Yep: 21daybodymakeover.com

it's the most awesome program


----------



## Built (Nov 4, 2009)

21 Day Body Makeover FAQs | Frequently Asked Questions About 21 Day Body Makeover Program and Other Supplements / Nutraceuticals | 21DayBodyMakeover.com

$275 supplements and directions for the 21 Day Body Makeover program.

Jeepers!


----------



## King Silverback (Nov 4, 2009)

FITTY!!! OMG, Congrats on the Baby!!! GOD Speed you and yours!!!


----------



## Burner02 (Nov 5, 2009)

Look! It's a bird! It's a plane!
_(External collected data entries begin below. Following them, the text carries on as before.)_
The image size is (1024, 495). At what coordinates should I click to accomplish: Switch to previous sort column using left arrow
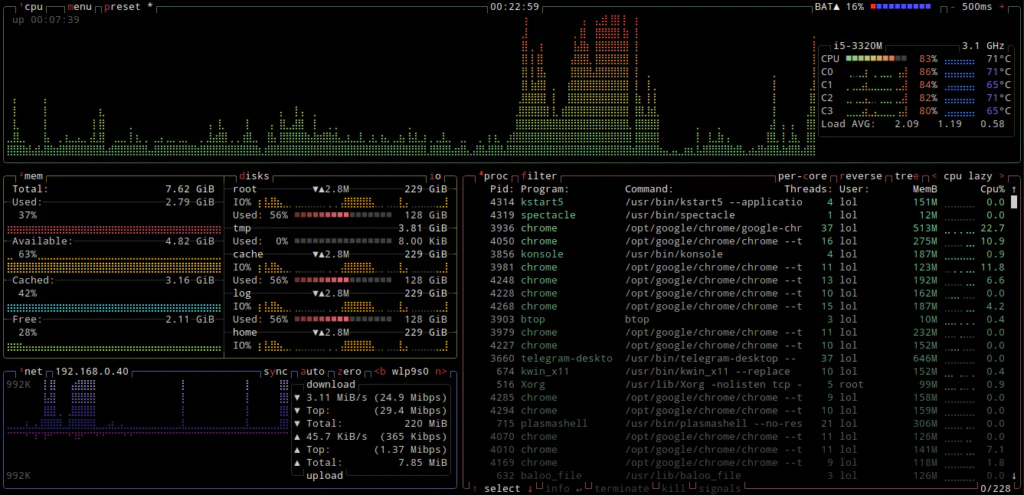[x=934, y=176]
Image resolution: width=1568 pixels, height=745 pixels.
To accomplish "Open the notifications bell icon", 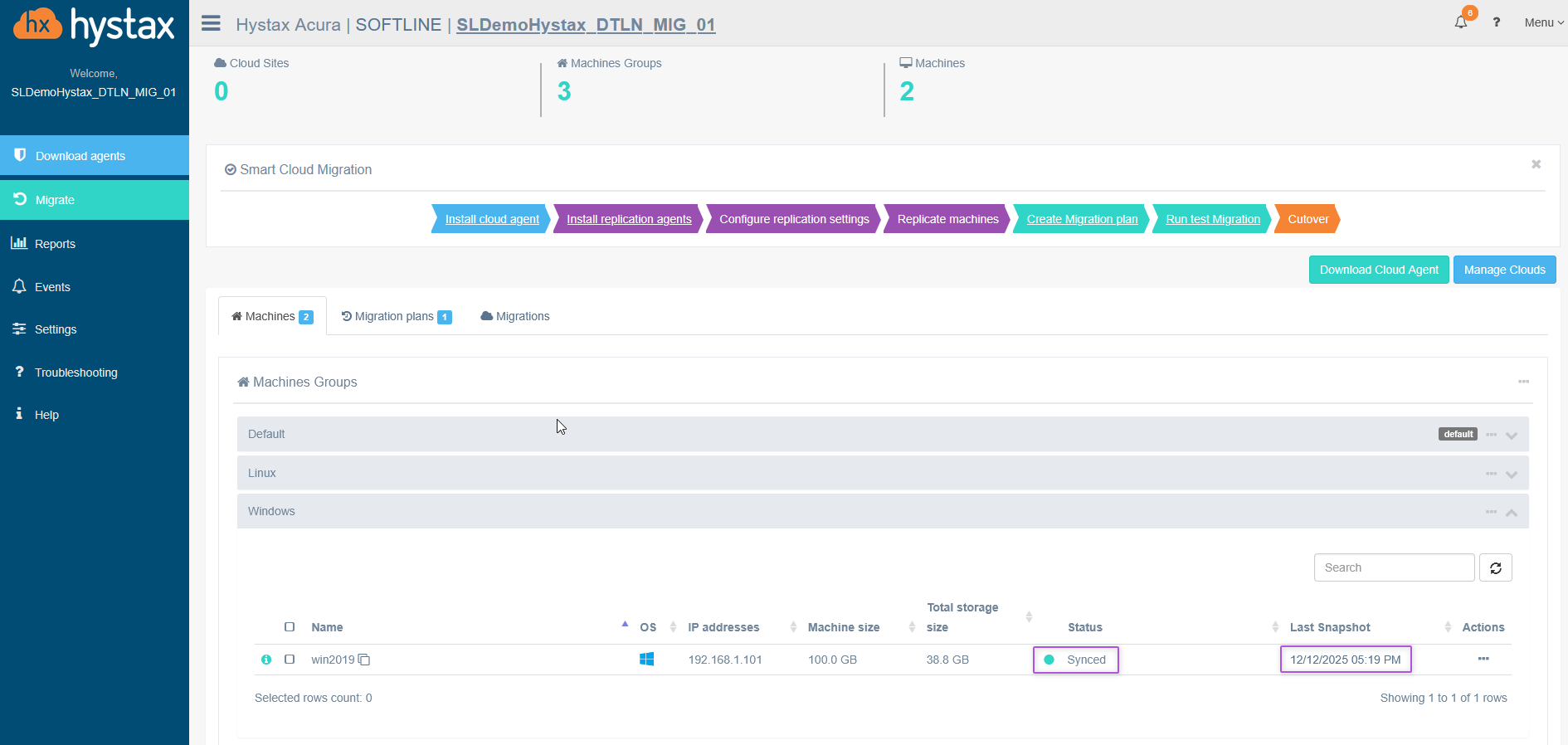I will point(1461,22).
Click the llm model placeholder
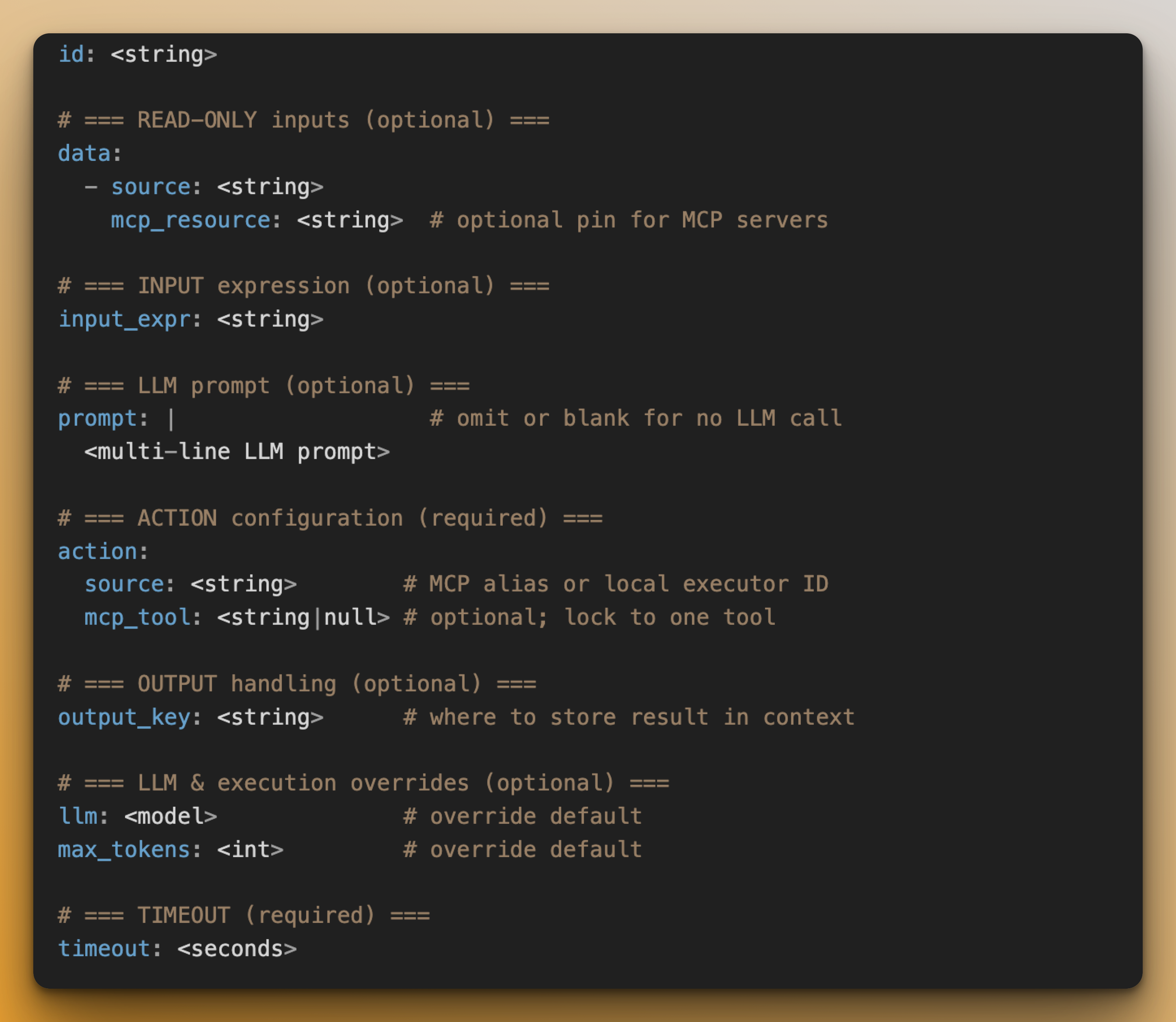 point(171,817)
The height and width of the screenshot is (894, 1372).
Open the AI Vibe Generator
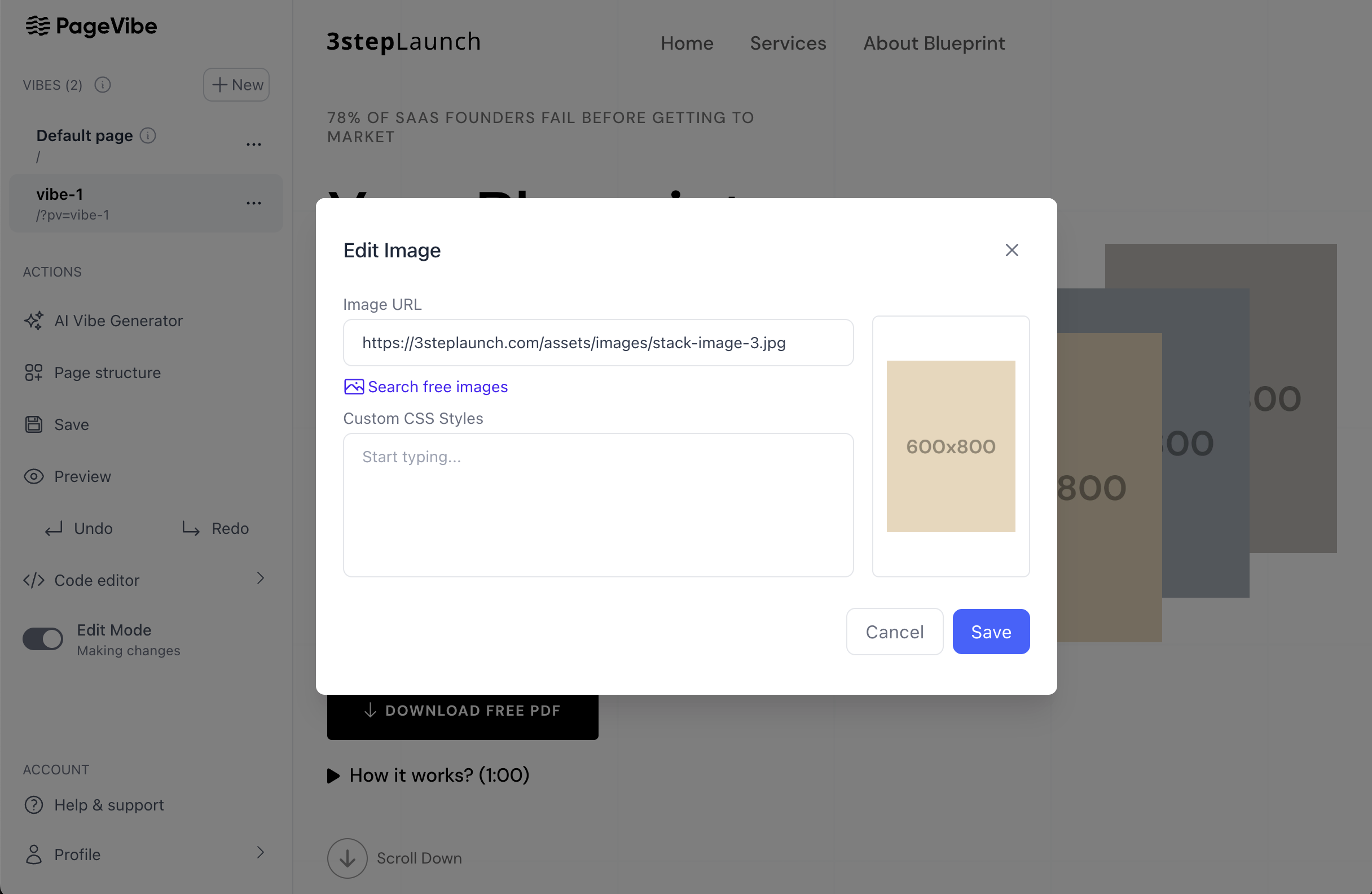click(x=118, y=321)
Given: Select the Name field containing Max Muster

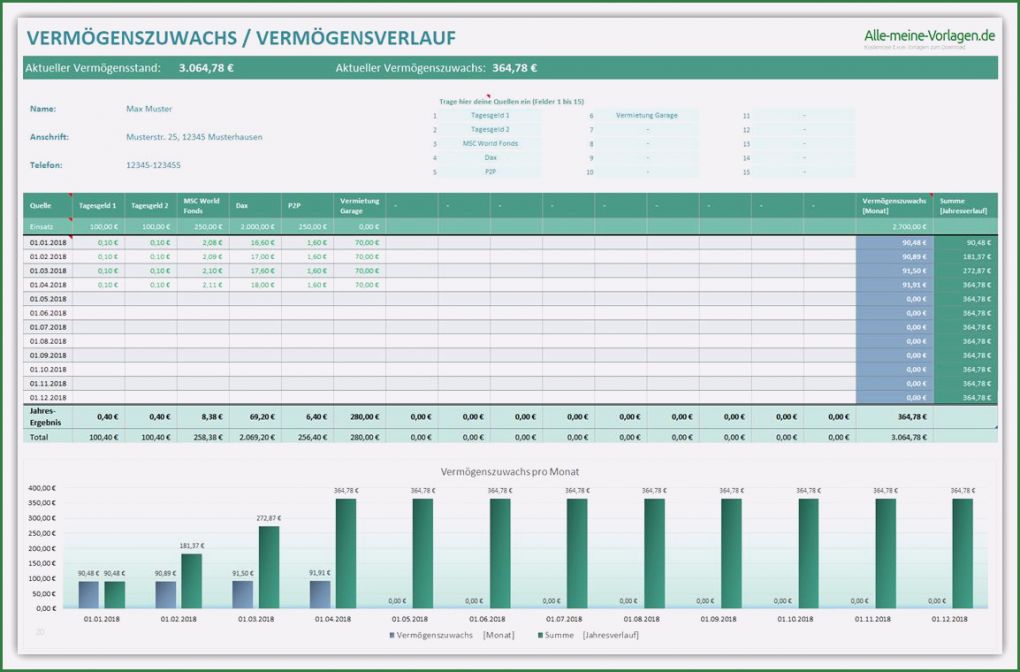Looking at the screenshot, I should point(148,108).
It's...! it's....!
SUPER TAM! 
yeah! 'bout dam time you came back 'round!
You're missed!
Glad to see you!


----------



## Fitgirl70 (Nov 6, 2009)

I'm so glad today is Friday. If it weren't, I might jump right out the window. I need sleep!!!

Coffee now!!!! Lol

oh, I'm going to visit the new gym tomorrow. I'm excited. I've been thinking that I'd like to get in shape and rum the Jingle Bell Run this year. If it's nit too cold, I may push Caleb in the stroller. 

Ok gotta go. More later.


----------



## Fitgirl70 (Nov 6, 2009)

Built said:


> 21 Day Body Makeover FAQs | Frequently Asked Questions About 21 Day Body Makeover Program and Other Supplements / Nutraceuticals | 21DayBodyMakeover.com
> 
> $275 supplements and directions for the 21 Day Body Makeover program.
> 
> Jeepers!




Yep, it's a little expensive but it works and I was so fortunate to have my mother-in-law buy it for me for my birthday.


----------



## Burner02 (Nov 6, 2009)

Fitgirl70 said:


> I'm so glad today is Friday. If it weren't, I might jump right out the window. I need sleep!!!
> 
> Coffee now!!!! Lol
> 
> ...


hey you! Sounds like a great idea!
How far is it?


----------



## Pylon (Nov 9, 2009)




----------



## King Silverback (Nov 9, 2009)

Hey Fitty, hope all is well!!!


----------



## naturaltan (Feb 16, 2010)

Congrats 

and hello!


----------



## katt (Feb 17, 2010)

Hi Fitty!

Nice to see you back    you have any pic's you can post of your cutie pie?


----------



## Burner02 (Feb 25, 2010)

NT? YOU LIVE!
Wassup, brotha!
Sorry about us....WHOOPIN' your ass in hockey....it happens...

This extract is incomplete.